=== Texte fourni ===
Monsieur le Président,
Mesdames et Messieurs les propriétaires immobiliers,
Mesdames et Messieurs,
Je suis heureuse d'être parmi vous aujourd'hui pour clôturer le 97ème congrès de l'UNPI sur le thème « Propriétaire : le devenir, le rester ». Cette journée d'échange, de réflexion et de travail a été riche et je m'en félicite.
Votre 97ème colloque s'inscrit dans une longue tradition. Cette tradition vous permet de porter des valeurs qui sont une force dans notre société. Aujourd'hui, ces valeurs doivent être mises au service d'une nouvelle modernité que notre pays attend. Nous devons engager la France dans le XXIème siècle. Entrer dans cette modernité nécessite une rupture qui est portée par le Président de la République. Toute la société doit y participer, une société forte, une société qui repose sur deux piliers.
Le premier est le travail. Le Président de la République redonne à la valeur travail son sens. Les Français ont compris cette volonté.
Le deuxième est le logement. En effet, sans logement, comment pouvons-nous nous insérer dans la société, construire un foyer ?
Le logement est une véritable chaîne de solidarité
La France connaît une crise du logement sans précédent. Vous qui êtes des acteurs engagés de l'immobilier, vous le savez tous.
Cette crise touche tout d'abord les personnes les plus fragiles de notre société. Elles sont contraintes de vivre dans des conditions précaires, souvent dangereuses, parfois dans la rue. Ce sont des drames humains, des drames personnels et familiaux, qui existent dans toutes nos villes, souvent à deux pas de chez nous et sans que cela soit visible, loin des phénomènes médiatiques.
Et cette crise traverse l'ensemble de notre société, du sans domicile bien sûr jusqu'aux cadres qui ont des difficultés pour se loger, qui doivent payer des loyers très importants ou accepter de loger très loin de leur lieu de travail. Songez que une place sur deux en CHRS, une place sur cinq en CHU, est occupée par un « travailleur pauvre » ! C'est inacceptable.
Le logement est une chaîne qui nécessite un solidarité entre tous les acteurs.
Pour répondre à cette crise, le Président de la République a fixé des objectifs clairs :
- construire 500 000 nouveaux logements par an, dont 120 000 logements sociaux,
- faire de la France un pays de propriétaires avec un objectif de 70 % de familles possédant leur logement. En outre, nous devons mettre en oeuvre le droit au logement opposable.
La mise en oeuvre du droit au logement opposable, le DALO, fait de la France un pays pionnier. Elle nous oblige à avoir une approche qui mette les personnes au coeur de notre politique du logement. L'enjeu premier pour la cohésion sociale de notre pays, pour l'inclusion sociale en reprenant un terme européen, est de garantir que les plus fragiles aient un toit.
Je sais que c'est une attente profonde des Français. Ma détermination politique pour mettre en oeuvre ce programme est complète.
Pour répondre à ce défi, toute la chaîne du logement doit être mobilisée.

=== Question courte 1 ===
D'après le discours sur le logement, combien de nouveaux logements le Président de la République veut-il faire construire chaque année ?
=== Question courte 2 ===
Poursuivez le discours sur le logement en reprenant après sa dernière phrase.
Les lignes constituent un matériau indépendant du discours sur le logement.

=== Extraits de données ===
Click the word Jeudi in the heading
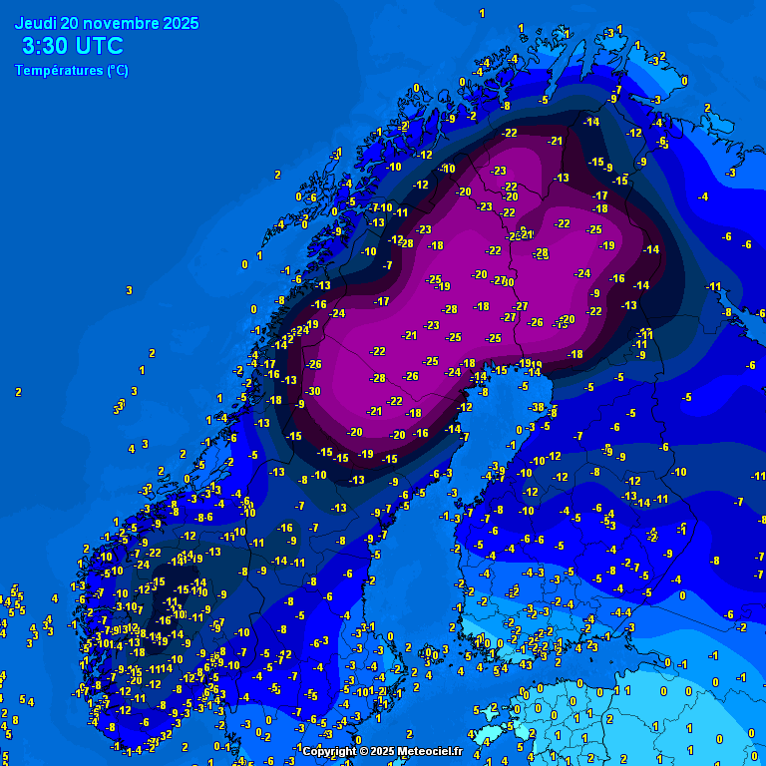click(x=35, y=23)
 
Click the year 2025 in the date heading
click(x=180, y=23)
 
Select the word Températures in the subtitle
click(x=59, y=71)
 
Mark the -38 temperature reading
click(x=538, y=407)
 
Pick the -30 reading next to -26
click(x=314, y=391)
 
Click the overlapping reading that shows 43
click(x=525, y=664)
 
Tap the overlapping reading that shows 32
click(x=166, y=735)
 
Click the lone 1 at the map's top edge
click(x=482, y=13)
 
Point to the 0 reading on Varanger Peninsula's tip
click(x=683, y=81)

=== Réponse finale 1 ===
500 000 nouveaux logements par an.

=== Réponse finale 2 ===
Je n'oppose pas, et je n'opposerai jamais, l'habitat public et l'habitat privé. De la même manière, je n'oppose pas l'habitat collectif et l'habitat individuel, les propriétaires et les locataires. Chacun a un rôle à jouer pour créer une dynamique dans cette formidable chaîne du logement.
Je suis le Ministre du logement et de la ville. Pour la partie logement, je suis bien le Ministre de tous les logements, du parc public comme du parc privé. Je veux être une nouvelle fois très claire avec vous, Monsieur le Président : nous avons besoin des forces de tous pour répondre à la crise actuelle. Il ne faut pas opposer le parc public et le parc privé. Ce n'est pas seulement inutile, c'est même contre-productif. Le parc social public contribue aux équilibres du logement de notre pays. Il est donc indispensable de maintenir un parc social public qui soit de qualité, c'est-à-dire un parc entretenu et qui se développe.
Une France de propriétaires n'est pas une France avec uniquement des propriétaires ! Je suis allée en Espagne et je peux vous dire que, dans ce pays où 82 % des personnes sont propriétaires, il y a de graves dysfonctionnements qui ont des conséquences pour l'ensemble de la société.
Au lieu d'une opposition entre les parcs, je souhaite développer un partenariat entre vous, renforcer les liens entre le secteur public et le secteur privé. Nous avons là un vrai gisement de croissance. Je sais que vous y êtes prêts. Pour que cela réussisse, il faut de la confiance entre les partenaires. Pour que la confiance soit là, il faut travailler sans provocation, reprendre les pistes de travail constructives que vous savez tracer.
C'est pourquoi j'ai engagé le Chantier national pour le logement.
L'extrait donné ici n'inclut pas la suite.